I bought a pair of six-inch optical glass blanks to grind myself a lens for a reflecting telescope. I wanted to be able to do a lot of looking, without having to go to an observatory to do it, at Big Jupe and his moons.
I’d have lots of time to look if there wasn’t a chance of the project getting started for at least another year.
I started grinding. It’s a long, tedious job, but it would help pass the time for me.
Friday evening Ellen Gallagher was sitting up in a chair, wearing a housecoat. She looked better, less pale.
She said, «Sit down, Max. All right, we’ll start where we left off. I was going to bring the conversation around to you. What do you want?»
«You know damn well what I want. I want to ride that rocket. But we both know damned well that I can’t, so that’s that. Next to riding it, I want to help you get it through Congress, help build it, watch it take off, and then live long enough to watch it land again. I want to know that we’ve taken one more step out toward where we’re going.»
«That’s what I thought. Yes, I can fix it for you to work on the rocket. But as for your helping get it through Congress—no, definitely not. That’s not your department. It’s my job and I can do it.»
«I don’t seem to recall having done too badly—»
«Max, that was different. You didn’t get me elected, you know. You got my opponent defeated. Sure, the result was the same. But something like that wouldn’t help a bill through Congress. What would you do? Burglarize congressmen’s offices to get something to blackmail them with?»
«I could argue with people.»
«Max, you’d do more harm than good in Washington. Stay away from the place. Promise me you will?»
«All right. I guess you’re right.»
«Good. Now about what kind of a job we can get you on the project, once it’s started—well, Ricky Shearer told me you were a rocket mech and that he thought but wasn’t sure that you were an ex-spaceman. Are you?»
I nodded.
«Honorable discharge? Where’s your discharge button?»
«In a drawer someplace. I don’t wear it. Don’t feel I should wear it for something I did so many years ago.»
«Start wearing it. Your having been a spaceman will help. Now start from scratch and tell me your background and your qualifications.»
«All right,» I said. I sighed. «Scratch was in the year nineteen hundred and forty, in Chicago, Illinois. I was the son of poor but honest parents.»
«No com, Max. Tell this straight. It may be important.»
«Okay, sorry. Well, I was seventeen in fifty-seven when work was started on the space station project, the space station that was to be our first step toward the moon and then the planets.
«I was space-nutty, of course, like a few million other kids. Hell, in those days all kids were space-nutty. Of course I wanted to be a spaceman. Every seventeen-year-old in his right mind wanted to be a spaceman.
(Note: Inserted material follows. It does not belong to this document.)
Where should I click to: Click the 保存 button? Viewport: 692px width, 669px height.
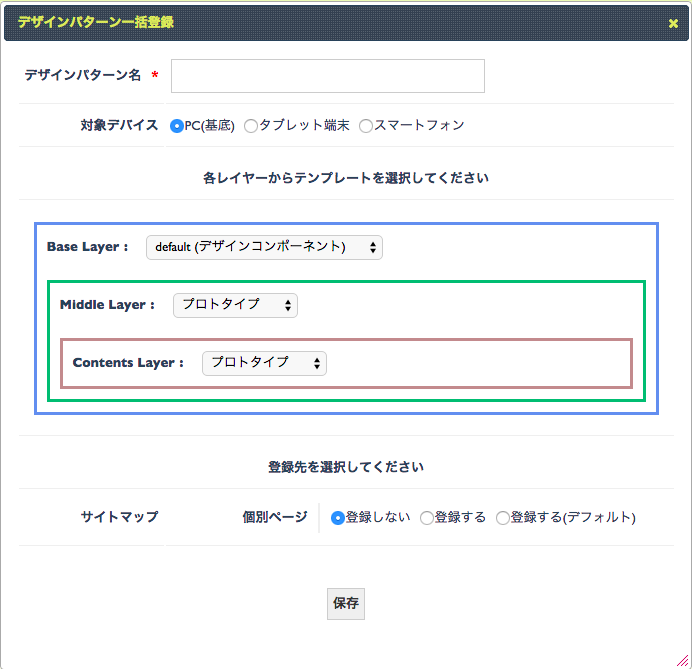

«But I was smarter than most of them because I figured out—or guessed—the right way to get in, ahead of the rush. I enlisted in the air corps, for pilot training, just before the rush started. Only a month later the word got around that when a space corps was formed, spacemen would be drawn from the air force, the pick of the best pilots would be the first chosen. And suddenly over a million kids tried to enlist in the air force all at once.»
I grinned. «And of course the air force could take only a few of them and it got to be harder to get in the air force than—than to get elected to Congress. They were able to take just about one out of every thousand applicants.
«But there was I with my little piccolo, already in pilot training. And I made the grade. Cot to be a hot ship pilot, a jet pilot—and knew I’d get into the space corps eventually. But not in the first class, because there were several hundred pilots ahead of me, ones who had priority over me because they’d been in the air force longer. There were three hundred in the first class at space school, the class that started in fifty-eight, while the rockets they’d be flying were still on the drafting board. Those big three-step deals, tall as a ten story building and able to lift only a few hundred pounds of pay load up to the orbit they were going to put the space station in.